** begin **

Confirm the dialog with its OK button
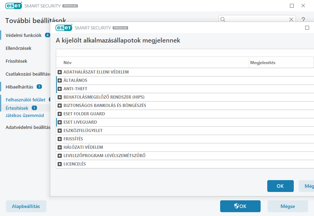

** end **
** begin **

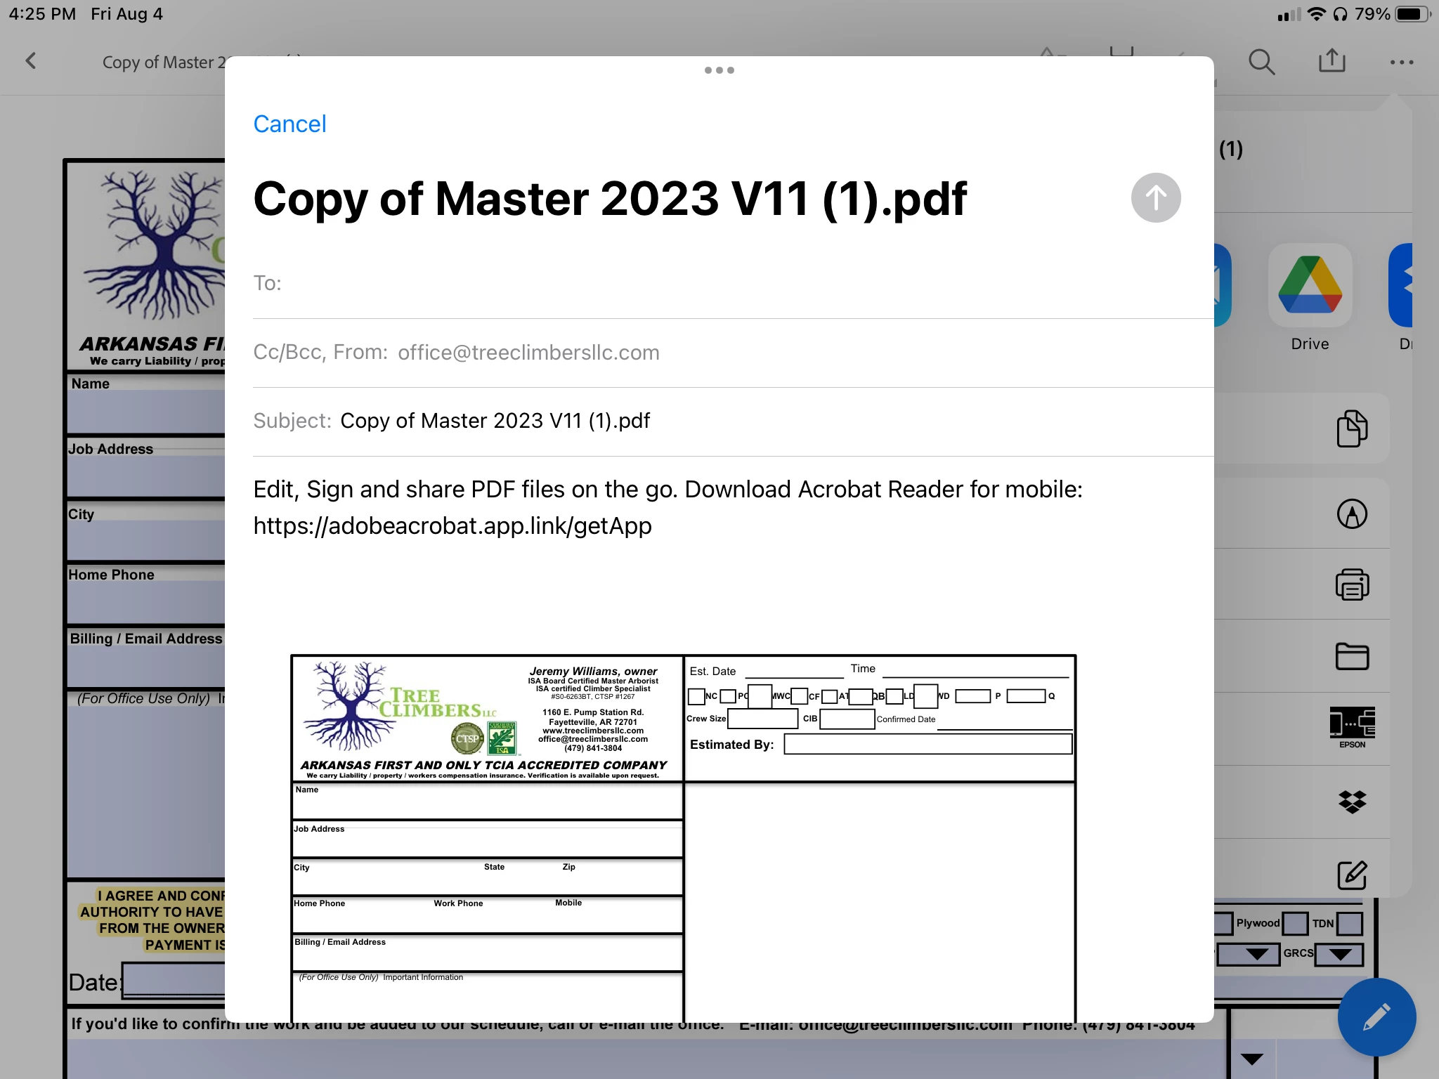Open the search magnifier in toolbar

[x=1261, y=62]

** end **
** begin **

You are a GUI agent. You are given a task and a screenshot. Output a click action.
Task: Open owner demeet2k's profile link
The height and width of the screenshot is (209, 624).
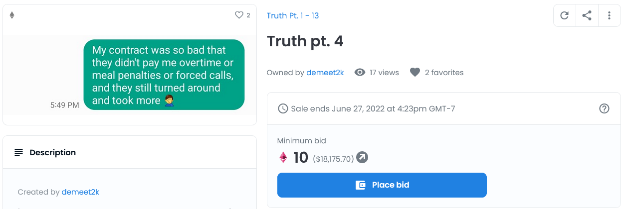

** end **

◆ REQUIRED WORK
Repeat the lines starting at the one containing "You are a GUI" and ending at the one containing "The height and", copying them word for word.

◆ CORRECT RESULT
You are a GUI agent. You are given a task and a screenshot. Output a click action.
Task: Open owner demeet2k's profile link
The height and width of the screenshot is (209, 624).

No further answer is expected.